+++ Information supplied +++

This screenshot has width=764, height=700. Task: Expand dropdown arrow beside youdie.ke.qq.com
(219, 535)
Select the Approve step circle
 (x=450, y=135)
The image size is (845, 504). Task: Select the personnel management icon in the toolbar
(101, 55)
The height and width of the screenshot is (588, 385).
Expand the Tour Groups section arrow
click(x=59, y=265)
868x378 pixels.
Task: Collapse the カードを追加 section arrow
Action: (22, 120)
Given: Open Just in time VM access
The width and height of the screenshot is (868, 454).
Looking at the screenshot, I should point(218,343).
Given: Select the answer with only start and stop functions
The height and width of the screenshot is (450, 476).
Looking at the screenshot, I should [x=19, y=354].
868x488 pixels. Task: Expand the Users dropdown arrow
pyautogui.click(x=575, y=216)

+++

**Task statement**
Each record should be returned precisely as written.

**Reply**
This screenshot has width=764, height=700. Task: Expand dropdown arrow beside youdie.ke.qq.com
(219, 535)
Select the Approve step circle
 (x=450, y=135)
The image size is (845, 504). Task: Select the personnel management icon in the toolbar
(101, 55)
The height and width of the screenshot is (588, 385).
Expand the Tour Groups section arrow
click(x=59, y=265)
868x378 pixels.
Task: Collapse the カードを追加 section arrow
Action: (22, 120)
Given: Open Just in time VM access
The width and height of the screenshot is (868, 454).
Looking at the screenshot, I should point(218,343).
Given: Select the answer with only start and stop functions
The height and width of the screenshot is (450, 476).
Looking at the screenshot, I should [x=19, y=354].
868x488 pixels. Task: Expand the Users dropdown arrow
pyautogui.click(x=575, y=216)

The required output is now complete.